***** Material for the task

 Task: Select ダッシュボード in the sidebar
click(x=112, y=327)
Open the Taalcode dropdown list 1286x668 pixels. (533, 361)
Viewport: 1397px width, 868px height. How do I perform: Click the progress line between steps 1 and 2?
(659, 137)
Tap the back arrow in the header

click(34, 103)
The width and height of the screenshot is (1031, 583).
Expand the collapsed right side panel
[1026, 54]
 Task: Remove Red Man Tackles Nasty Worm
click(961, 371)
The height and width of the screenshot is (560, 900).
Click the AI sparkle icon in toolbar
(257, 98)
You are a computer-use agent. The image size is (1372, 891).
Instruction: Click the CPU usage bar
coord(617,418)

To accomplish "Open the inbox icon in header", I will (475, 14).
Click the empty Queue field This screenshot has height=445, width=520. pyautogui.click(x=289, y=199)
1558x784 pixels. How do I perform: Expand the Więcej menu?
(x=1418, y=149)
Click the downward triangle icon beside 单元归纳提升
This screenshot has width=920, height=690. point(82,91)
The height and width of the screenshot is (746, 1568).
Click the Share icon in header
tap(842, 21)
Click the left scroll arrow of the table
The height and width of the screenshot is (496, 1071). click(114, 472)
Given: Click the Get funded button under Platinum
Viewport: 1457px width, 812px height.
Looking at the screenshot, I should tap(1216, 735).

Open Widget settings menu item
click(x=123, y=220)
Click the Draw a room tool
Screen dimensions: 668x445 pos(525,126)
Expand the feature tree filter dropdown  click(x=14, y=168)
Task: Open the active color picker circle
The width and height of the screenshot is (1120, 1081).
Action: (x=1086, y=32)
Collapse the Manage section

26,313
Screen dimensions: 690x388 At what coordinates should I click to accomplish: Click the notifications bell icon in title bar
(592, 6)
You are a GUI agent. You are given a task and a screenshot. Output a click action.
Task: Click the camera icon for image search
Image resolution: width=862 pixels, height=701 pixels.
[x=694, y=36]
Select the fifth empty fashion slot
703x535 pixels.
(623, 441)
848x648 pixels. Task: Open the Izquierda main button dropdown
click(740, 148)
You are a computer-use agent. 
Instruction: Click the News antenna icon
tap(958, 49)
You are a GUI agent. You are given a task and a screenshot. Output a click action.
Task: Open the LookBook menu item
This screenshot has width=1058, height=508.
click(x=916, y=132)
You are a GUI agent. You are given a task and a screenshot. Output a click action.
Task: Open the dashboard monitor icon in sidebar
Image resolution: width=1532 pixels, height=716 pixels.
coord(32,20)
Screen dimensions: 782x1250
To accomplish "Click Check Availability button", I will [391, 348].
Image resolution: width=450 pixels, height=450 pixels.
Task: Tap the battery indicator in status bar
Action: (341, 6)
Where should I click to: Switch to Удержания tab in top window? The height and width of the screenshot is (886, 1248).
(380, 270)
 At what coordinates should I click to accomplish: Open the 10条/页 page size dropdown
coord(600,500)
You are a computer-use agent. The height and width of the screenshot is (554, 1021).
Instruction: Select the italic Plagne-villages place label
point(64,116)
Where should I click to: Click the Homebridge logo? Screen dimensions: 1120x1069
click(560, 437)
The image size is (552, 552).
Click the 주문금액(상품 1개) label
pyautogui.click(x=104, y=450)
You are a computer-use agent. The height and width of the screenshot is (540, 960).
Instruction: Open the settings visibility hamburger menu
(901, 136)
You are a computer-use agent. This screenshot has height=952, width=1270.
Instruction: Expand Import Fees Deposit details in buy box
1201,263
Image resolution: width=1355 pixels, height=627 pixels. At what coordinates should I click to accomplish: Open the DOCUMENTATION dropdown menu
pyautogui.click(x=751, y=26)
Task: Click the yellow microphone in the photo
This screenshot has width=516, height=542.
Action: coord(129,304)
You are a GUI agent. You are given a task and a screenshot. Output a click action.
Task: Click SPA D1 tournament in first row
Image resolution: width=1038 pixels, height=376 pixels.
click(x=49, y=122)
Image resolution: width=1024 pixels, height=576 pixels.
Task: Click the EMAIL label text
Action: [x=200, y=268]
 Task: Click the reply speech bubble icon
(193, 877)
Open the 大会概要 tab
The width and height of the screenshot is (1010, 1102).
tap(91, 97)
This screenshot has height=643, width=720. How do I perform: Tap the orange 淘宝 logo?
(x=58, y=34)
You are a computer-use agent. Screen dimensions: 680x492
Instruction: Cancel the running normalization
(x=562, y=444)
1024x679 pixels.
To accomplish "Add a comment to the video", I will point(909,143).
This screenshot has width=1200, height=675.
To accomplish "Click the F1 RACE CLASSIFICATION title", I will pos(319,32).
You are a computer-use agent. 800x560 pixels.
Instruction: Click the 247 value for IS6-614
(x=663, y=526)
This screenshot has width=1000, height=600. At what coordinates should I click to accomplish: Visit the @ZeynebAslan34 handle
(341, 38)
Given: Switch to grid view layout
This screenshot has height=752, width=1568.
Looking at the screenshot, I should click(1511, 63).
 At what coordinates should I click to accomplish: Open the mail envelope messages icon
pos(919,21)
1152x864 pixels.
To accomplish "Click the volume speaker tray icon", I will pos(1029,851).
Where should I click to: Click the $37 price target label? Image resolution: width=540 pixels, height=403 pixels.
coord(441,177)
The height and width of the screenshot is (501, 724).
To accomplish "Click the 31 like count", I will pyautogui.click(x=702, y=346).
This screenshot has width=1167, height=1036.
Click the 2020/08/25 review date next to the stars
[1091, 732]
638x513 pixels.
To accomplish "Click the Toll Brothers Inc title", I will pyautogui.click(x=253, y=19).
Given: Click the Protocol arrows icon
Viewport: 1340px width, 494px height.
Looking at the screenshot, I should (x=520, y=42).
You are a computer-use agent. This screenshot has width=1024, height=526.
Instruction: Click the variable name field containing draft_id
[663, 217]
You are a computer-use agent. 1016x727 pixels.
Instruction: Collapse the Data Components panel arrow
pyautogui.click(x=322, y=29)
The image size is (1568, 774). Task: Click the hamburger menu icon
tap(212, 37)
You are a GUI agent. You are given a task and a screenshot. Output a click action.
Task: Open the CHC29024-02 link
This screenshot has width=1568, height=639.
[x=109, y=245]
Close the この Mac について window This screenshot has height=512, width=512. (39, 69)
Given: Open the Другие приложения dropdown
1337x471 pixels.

**********

## What to produce
Repeat every record, exactly as written.

## Answer for this exercise
 Task: Select ダッシュボード in the sidebar
click(x=112, y=327)
Open the Taalcode dropdown list 1286x668 pixels. (533, 361)
Viewport: 1397px width, 868px height. How do I perform: Click the progress line between steps 1 and 2?
(659, 137)
Tap the back arrow in the header

click(34, 103)
The width and height of the screenshot is (1031, 583).
Expand the collapsed right side panel
[1026, 54]
 Task: Remove Red Man Tackles Nasty Worm
click(961, 371)
The height and width of the screenshot is (560, 900).
Click the AI sparkle icon in toolbar
(257, 98)
You are a computer-use agent. The image size is (1372, 891).
Instruction: Click the CPU usage bar
coord(617,418)

To accomplish "Open the inbox icon in header", I will (475, 14).
Click the empty Queue field This screenshot has height=445, width=520. pyautogui.click(x=289, y=199)
1558x784 pixels. How do I perform: Expand the Więcej menu?
(x=1418, y=149)
Click the downward triangle icon beside 单元归纳提升
This screenshot has width=920, height=690. point(82,91)
The height and width of the screenshot is (746, 1568).
Click the Share icon in header
tap(842, 21)
Click the left scroll arrow of the table
The height and width of the screenshot is (496, 1071). click(114, 472)
Given: Click the Get funded button under Platinum
Viewport: 1457px width, 812px height.
Looking at the screenshot, I should tap(1216, 735).

Open Widget settings menu item
click(x=123, y=220)
Click the Draw a room tool
Screen dimensions: 668x445 pos(525,126)
Expand the feature tree filter dropdown  click(x=14, y=168)
Task: Open the active color picker circle
The width and height of the screenshot is (1120, 1081).
Action: (x=1086, y=32)
Collapse the Manage section

26,313
Screen dimensions: 690x388 At what coordinates should I click to accomplish: Click the notifications bell icon in title bar
(592, 6)
You are a GUI agent. You are given a task and a screenshot. Output a click action.
Task: Click the camera icon for image search
Image resolution: width=862 pixels, height=701 pixels.
[x=694, y=36]
Select the fifth empty fashion slot
703x535 pixels.
(623, 441)
848x648 pixels. Task: Open the Izquierda main button dropdown
click(740, 148)
You are a computer-use agent. 
Instruction: Click the News antenna icon
tap(958, 49)
You are a GUI agent. You are given a task and a screenshot. Output a click action.
Task: Open the LookBook menu item
This screenshot has width=1058, height=508.
click(x=916, y=132)
You are a GUI agent. You are given a task and a screenshot. Output a click action.
Task: Open the dashboard monitor icon in sidebar
Image resolution: width=1532 pixels, height=716 pixels.
coord(32,20)
Screen dimensions: 782x1250
To accomplish "Click Check Availability button", I will [391, 348].
Image resolution: width=450 pixels, height=450 pixels.
Task: Tap the battery indicator in status bar
Action: (341, 6)
Where should I click to: Switch to Удержания tab in top window? The height and width of the screenshot is (886, 1248).
(380, 270)
 At what coordinates should I click to accomplish: Open the 10条/页 page size dropdown
coord(600,500)
You are a computer-use agent. The height and width of the screenshot is (554, 1021).
Instruction: Select the italic Plagne-villages place label
point(64,116)
Where should I click to: Click the Homebridge logo? Screen dimensions: 1120x1069
click(560, 437)
The image size is (552, 552).
Click the 주문금액(상품 1개) label
pyautogui.click(x=104, y=450)
You are a computer-use agent. The height and width of the screenshot is (540, 960).
Instruction: Open the settings visibility hamburger menu
(901, 136)
You are a computer-use agent. This screenshot has height=952, width=1270.
Instruction: Expand Import Fees Deposit details in buy box
1201,263
Image resolution: width=1355 pixels, height=627 pixels. At what coordinates should I click to accomplish: Open the DOCUMENTATION dropdown menu
pyautogui.click(x=751, y=26)
Task: Click the yellow microphone in the photo
This screenshot has width=516, height=542.
Action: coord(129,304)
You are a GUI agent. You are given a task and a screenshot. Output a click action.
Task: Click SPA D1 tournament in first row
Image resolution: width=1038 pixels, height=376 pixels.
click(x=49, y=122)
Image resolution: width=1024 pixels, height=576 pixels.
Task: Click the EMAIL label text
Action: [x=200, y=268]
 Task: Click the reply speech bubble icon
(193, 877)
Open the 大会概要 tab
The width and height of the screenshot is (1010, 1102).
tap(91, 97)
This screenshot has height=643, width=720. How do I perform: Tap the orange 淘宝 logo?
(x=58, y=34)
You are a computer-use agent. Screen dimensions: 680x492
Instruction: Cancel the running normalization
(x=562, y=444)
1024x679 pixels.
To accomplish "Add a comment to the video", I will point(909,143).
This screenshot has width=1200, height=675.
To accomplish "Click the F1 RACE CLASSIFICATION title", I will pos(319,32).
You are a computer-use agent. 800x560 pixels.
Instruction: Click the 247 value for IS6-614
(x=663, y=526)
This screenshot has width=1000, height=600. At what coordinates should I click to accomplish: Visit the @ZeynebAslan34 handle
(341, 38)
Given: Switch to grid view layout
This screenshot has height=752, width=1568.
Looking at the screenshot, I should click(1511, 63).
 At what coordinates should I click to accomplish: Open the mail envelope messages icon
pos(919,21)
1152x864 pixels.
To accomplish "Click the volume speaker tray icon", I will pos(1029,851).
Where should I click to: Click the $37 price target label? Image resolution: width=540 pixels, height=403 pixels.
coord(441,177)
The height and width of the screenshot is (501, 724).
To accomplish "Click the 31 like count", I will pyautogui.click(x=702, y=346).
This screenshot has width=1167, height=1036.
Click the 2020/08/25 review date next to the stars
[1091, 732]
638x513 pixels.
To accomplish "Click the Toll Brothers Inc title", I will pyautogui.click(x=253, y=19).
Given: Click the Protocol arrows icon
Viewport: 1340px width, 494px height.
Looking at the screenshot, I should (x=520, y=42).
You are a computer-use agent. This screenshot has width=1024, height=526.
Instruction: Click the variable name field containing draft_id
[663, 217]
You are a computer-use agent. 1016x727 pixels.
Instruction: Collapse the Data Components panel arrow
pyautogui.click(x=322, y=29)
The image size is (1568, 774). Task: Click the hamburger menu icon
tap(212, 37)
You are a GUI agent. You are given a task and a screenshot. Output a click action.
Task: Open the CHC29024-02 link
This screenshot has width=1568, height=639.
[x=109, y=245]
Close the この Mac について window This screenshot has height=512, width=512. (39, 69)
Given: Open the Другие приложения dropdown
1337x471 pixels.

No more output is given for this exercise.